** start of SELECTED TEXT **

Tiger in a Trance (Paperback)

A Novel

By Max Ludington

Anchor, 9781400030637, 400pp.

Publication Date: October 12, 2004

Other Editions of This Title:
Hardcover (8/19/2003)

List Price: 17.00*
* Individual store prices may vary.

Description

Max Ludington has created a stunningly self-assured American road novel that captures the drug induced euphoria and paranoia of a Grateful Dead concert, while simultaneously probing the self-destructive tendencies of its head-strong protagonist.

Traveling around the country in his old Volvo following the Dead for over a year, eighteen-year-old Jason Burke discovers how much more lucrative selling acid is than selling T-shirts. Liberally dabbling in his product, his judgment gets cloudier and he starts snorting heroin and sleeping with his supplier’s girlfriend, a green-eyed beauty named Jane. Jason also meets Melanie, a rebellious one-armed high-school girl who’s youthful abandonment leads her deeper into the nomadic world of the Dead. And as his addiction takes hold, Jason reacquaints himself with an old friend of his late father’s who’s near the end of his days. While he struggles with the ghosts of his own past and his exceedingly tenuous future, Jason has to decide where his heart lies and which road will ultimately take him there.


About the Author

Max Ludington’s fiction has appeared in such publications as Tin House, Nerve, and Meridian. He received his M.F.A. from Columbia University and now lives in New York. Tiger in a Trance is his first novel.

** end of SELECTED TEXT **
** start of EXTRACTED DATA **

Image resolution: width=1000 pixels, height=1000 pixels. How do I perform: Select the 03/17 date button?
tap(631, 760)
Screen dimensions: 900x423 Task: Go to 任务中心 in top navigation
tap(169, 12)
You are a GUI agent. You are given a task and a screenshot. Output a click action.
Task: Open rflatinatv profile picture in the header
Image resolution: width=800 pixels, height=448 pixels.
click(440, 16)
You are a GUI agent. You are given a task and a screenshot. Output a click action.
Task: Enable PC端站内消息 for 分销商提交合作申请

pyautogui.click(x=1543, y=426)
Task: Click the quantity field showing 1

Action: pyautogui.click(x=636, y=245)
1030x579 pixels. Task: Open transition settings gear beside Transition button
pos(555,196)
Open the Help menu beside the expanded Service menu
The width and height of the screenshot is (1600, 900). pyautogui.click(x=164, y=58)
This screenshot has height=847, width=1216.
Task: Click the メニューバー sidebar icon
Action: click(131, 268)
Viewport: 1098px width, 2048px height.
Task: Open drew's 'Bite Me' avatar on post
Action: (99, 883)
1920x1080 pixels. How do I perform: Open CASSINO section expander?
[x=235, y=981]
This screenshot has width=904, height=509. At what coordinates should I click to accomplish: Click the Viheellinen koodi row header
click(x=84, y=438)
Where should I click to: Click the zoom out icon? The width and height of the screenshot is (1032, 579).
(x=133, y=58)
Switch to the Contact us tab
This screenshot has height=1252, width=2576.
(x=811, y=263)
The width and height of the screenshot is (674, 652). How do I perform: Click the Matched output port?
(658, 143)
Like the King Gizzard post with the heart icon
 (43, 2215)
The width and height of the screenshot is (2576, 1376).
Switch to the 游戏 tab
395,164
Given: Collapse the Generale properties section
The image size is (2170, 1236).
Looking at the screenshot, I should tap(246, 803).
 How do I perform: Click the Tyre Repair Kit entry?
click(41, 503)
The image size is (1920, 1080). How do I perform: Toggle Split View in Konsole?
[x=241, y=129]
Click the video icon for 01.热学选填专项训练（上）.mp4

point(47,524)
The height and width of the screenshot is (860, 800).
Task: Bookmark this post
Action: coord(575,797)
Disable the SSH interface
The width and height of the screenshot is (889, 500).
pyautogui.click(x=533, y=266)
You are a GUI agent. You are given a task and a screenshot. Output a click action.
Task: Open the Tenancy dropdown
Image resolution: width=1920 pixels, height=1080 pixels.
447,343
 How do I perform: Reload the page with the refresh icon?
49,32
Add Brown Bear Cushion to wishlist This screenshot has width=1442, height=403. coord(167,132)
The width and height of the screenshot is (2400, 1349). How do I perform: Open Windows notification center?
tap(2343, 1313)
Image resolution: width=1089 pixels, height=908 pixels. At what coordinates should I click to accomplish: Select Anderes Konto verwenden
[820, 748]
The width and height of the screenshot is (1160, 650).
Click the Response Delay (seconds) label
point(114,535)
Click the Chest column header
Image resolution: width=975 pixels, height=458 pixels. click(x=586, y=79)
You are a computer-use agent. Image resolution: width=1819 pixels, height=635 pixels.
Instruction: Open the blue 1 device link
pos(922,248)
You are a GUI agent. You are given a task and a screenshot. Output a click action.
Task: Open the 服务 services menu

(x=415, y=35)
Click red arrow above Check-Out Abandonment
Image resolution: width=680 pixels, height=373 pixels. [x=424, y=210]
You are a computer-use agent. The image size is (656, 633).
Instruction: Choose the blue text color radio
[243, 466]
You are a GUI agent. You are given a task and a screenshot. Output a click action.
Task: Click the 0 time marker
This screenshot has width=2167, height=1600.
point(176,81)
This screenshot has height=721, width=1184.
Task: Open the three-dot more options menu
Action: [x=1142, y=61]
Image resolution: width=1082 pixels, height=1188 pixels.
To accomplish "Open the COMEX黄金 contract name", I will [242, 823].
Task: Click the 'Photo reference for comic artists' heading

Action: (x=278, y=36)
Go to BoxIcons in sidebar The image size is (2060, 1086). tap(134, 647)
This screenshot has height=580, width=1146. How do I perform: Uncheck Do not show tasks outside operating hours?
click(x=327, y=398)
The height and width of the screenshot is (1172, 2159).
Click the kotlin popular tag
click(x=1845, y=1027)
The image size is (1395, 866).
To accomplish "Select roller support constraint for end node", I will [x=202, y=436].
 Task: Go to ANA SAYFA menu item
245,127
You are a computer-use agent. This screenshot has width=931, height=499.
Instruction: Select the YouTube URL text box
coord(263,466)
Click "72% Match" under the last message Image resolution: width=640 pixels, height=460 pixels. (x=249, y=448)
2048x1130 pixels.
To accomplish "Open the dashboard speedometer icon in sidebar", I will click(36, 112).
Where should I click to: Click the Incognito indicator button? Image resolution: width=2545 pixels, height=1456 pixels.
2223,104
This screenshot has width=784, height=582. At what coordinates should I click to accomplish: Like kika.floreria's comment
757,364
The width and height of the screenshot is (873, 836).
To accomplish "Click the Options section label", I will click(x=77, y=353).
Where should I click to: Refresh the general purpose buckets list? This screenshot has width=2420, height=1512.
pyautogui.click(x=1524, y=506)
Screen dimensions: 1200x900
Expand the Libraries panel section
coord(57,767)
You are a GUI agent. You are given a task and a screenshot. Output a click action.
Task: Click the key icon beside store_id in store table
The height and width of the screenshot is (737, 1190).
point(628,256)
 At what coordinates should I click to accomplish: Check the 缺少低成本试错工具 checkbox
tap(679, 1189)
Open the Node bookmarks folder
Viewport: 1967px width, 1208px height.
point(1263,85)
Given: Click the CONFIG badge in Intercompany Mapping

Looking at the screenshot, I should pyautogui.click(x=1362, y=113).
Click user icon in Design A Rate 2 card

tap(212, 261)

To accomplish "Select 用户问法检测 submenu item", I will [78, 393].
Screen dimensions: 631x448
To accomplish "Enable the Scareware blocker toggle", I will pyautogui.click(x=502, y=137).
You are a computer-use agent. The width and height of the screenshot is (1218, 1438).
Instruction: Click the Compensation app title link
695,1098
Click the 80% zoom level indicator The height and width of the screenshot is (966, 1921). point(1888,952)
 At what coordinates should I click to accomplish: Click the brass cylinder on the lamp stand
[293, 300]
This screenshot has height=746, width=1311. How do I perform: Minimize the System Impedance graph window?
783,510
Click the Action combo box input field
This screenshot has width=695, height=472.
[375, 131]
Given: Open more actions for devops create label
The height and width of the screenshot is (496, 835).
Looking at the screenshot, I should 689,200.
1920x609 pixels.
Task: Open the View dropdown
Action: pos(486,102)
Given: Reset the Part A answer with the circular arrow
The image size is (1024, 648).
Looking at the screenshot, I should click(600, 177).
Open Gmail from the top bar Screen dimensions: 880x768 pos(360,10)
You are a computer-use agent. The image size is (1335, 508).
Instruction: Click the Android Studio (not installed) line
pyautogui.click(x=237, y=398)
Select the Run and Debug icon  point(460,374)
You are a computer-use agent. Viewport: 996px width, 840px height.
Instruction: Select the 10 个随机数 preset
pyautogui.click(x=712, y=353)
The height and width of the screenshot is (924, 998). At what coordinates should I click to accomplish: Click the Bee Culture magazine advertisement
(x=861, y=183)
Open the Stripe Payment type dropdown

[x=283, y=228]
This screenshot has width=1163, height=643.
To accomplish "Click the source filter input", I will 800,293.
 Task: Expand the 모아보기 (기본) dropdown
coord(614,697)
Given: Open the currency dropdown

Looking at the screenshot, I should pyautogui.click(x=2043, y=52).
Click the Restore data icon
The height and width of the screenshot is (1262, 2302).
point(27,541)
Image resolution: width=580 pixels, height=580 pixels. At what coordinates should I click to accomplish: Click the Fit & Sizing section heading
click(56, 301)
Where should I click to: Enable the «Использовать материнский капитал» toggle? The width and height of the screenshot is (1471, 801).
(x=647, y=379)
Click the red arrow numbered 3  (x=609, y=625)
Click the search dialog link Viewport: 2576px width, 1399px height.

** end of EXTRACTED DATA **

TO BE DONE: According to the book listing, what does Jason Burke find more lucrative than selling T-shirts? The records were taken from a different source than the text.

TASK RESULT: Selling acid.